What is expected: Which lines below hold the word "agent"? Report each one.

Data records:
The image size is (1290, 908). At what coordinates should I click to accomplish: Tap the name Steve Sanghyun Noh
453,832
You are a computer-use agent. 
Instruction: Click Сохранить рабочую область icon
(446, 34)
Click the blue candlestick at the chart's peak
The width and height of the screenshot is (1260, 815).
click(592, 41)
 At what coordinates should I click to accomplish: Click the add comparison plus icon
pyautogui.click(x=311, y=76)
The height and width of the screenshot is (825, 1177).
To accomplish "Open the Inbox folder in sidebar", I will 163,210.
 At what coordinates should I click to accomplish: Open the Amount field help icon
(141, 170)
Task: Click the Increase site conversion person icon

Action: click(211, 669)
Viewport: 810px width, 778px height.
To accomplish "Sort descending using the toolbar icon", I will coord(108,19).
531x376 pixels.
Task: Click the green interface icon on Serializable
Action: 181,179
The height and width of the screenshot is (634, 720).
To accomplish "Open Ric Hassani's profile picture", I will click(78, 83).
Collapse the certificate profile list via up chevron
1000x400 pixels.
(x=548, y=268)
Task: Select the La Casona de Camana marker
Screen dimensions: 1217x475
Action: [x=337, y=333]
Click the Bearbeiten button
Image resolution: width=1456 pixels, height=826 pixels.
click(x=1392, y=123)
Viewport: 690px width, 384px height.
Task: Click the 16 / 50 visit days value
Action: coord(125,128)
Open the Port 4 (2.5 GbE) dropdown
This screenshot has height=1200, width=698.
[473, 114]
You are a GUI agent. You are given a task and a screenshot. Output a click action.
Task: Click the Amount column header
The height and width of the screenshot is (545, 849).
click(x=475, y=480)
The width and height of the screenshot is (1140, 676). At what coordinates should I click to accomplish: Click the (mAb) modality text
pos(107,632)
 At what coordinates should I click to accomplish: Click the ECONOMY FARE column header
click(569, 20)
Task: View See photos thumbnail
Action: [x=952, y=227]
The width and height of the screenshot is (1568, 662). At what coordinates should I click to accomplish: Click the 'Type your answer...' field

Your response:
You are a computer-use agent. 
You are a GUI agent. You are given a task and a screenshot. Output a click action.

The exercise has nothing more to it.